The Ordination of Women in the Catholic Church: Unmasking a Cuckoo's Egg Tradition, John Wijngaards, DLT, 2001, £10.95.
The cuckoo's egg of the subtitle is the Roman concept of women's inferiority deposited in the Christian nest, which threw out the teaching that women are equal. On researching their exclusion from the ministerial priesthood, John Wijngaards found the reasons given to be unconvincing and reeking of misogyny.
He lists the teachings of the Church Fathers stating that women were deficient human beings, liable to go, and to lead others, astray because of their lack of understanding; divinely ordained to be subject to men, impure because of menstruation and sharing the guilt of Eve for the Fall. Such things are no longer said openly, but there persists among some clerics a tendency to downplay or ignore our common humanity and see us as mysterious aliens, safe only when pigeonholed as virgins or mothers. These roles are sold to us as superior to the apostolic-petrine one of authority.
Thomas Aquinas stated that theology based on symbolism does not prove anything, but the spousal imagery of Christ and his Church has been used to maintain that a woman cannot be his icon at the altar. (Tina Beattie finds that von Balthasar's description of the eucharist sounds like a cosmic male orgasm!) Wijngaards points out that the presider does not function in persona Christi but represents the people: "we offer approve our offering" - (if images matter so much, a woman would be more appropriate!) The words of consecration are actually part of a third-person narrative, not the presider's own.
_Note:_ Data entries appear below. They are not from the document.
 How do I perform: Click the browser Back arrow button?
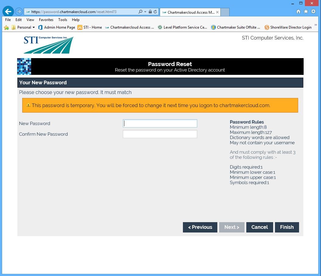click(8, 12)
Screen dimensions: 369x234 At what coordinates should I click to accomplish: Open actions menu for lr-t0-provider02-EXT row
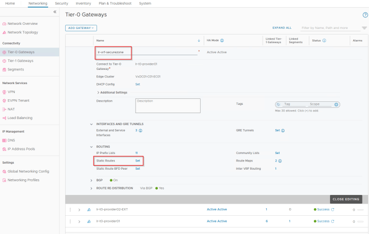70,209
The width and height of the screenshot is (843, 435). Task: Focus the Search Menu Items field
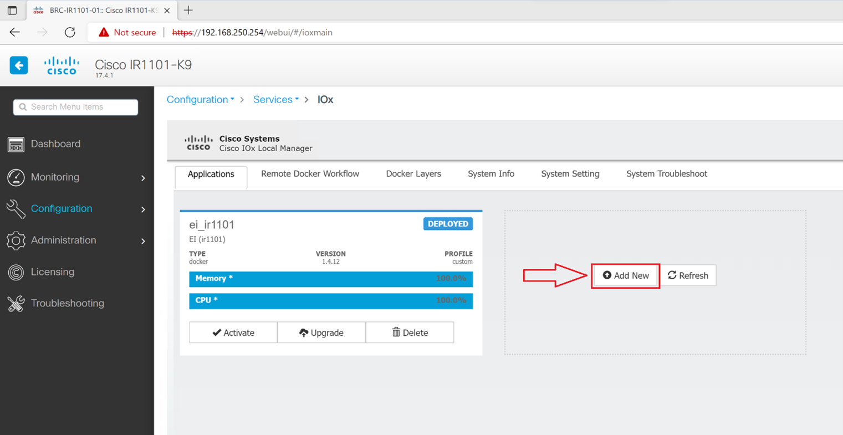point(76,107)
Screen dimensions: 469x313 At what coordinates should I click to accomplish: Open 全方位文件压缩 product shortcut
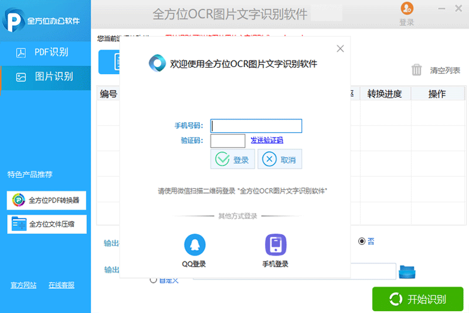pyautogui.click(x=47, y=224)
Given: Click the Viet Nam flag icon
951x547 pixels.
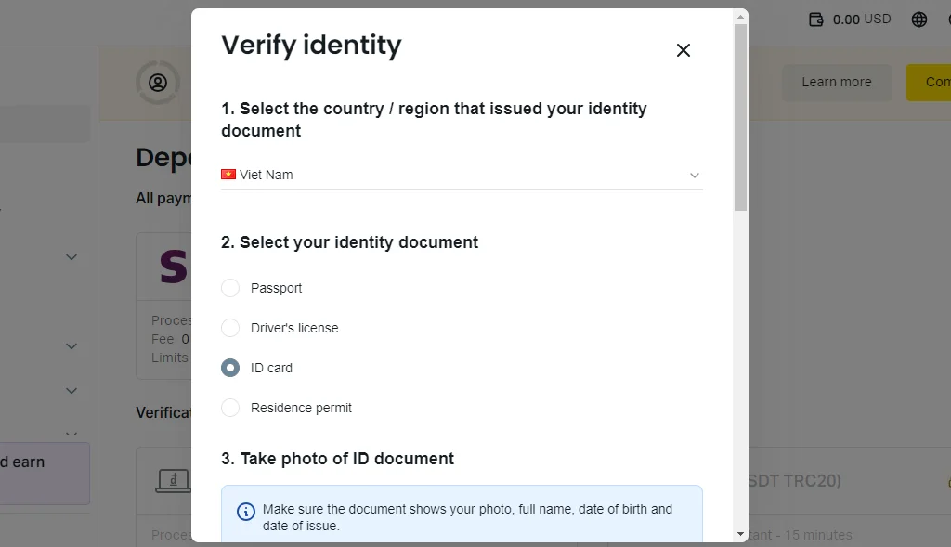Looking at the screenshot, I should [228, 175].
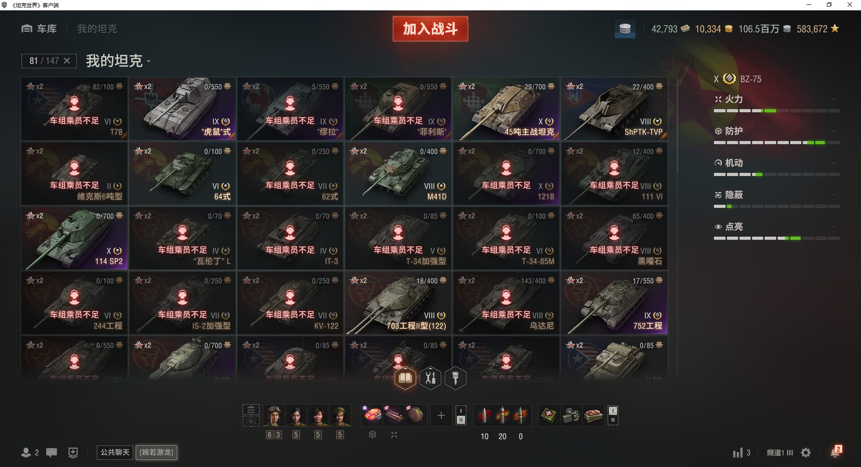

Wijngaards lists evidence of women priests in the first millennium, and also of women deacons - not deacons' wives, whose ordination ritual contained the same sacramental elements as the men's rite. He cites the volte-face on slavery, accepted by the Church until the mid-nineteenth century, as an example of how teaching can be changed. This occurs in accordance with the development of human understanding, but I am amazed at the examples he gives of Rome setting the seal of authenticity on the sensus fidelium; the unedifying process of promulgating papal infallibility has been well documented, and the immaculate conception derives from an outmoded understanding of original sin.
Finally Wijngaards likens the Vatican's choice to lose the eucharist as the focus of the faith rather than to go against the tradition of a male celibate priesthood to the catastrophic decision of the German generals at Stalingrad to allow their troops to be decimated rather than to disobey Hitler's orders.
An index would have been helpful, not only to reviewers, but to all who could make use of this meticulously researched and cogently argued account.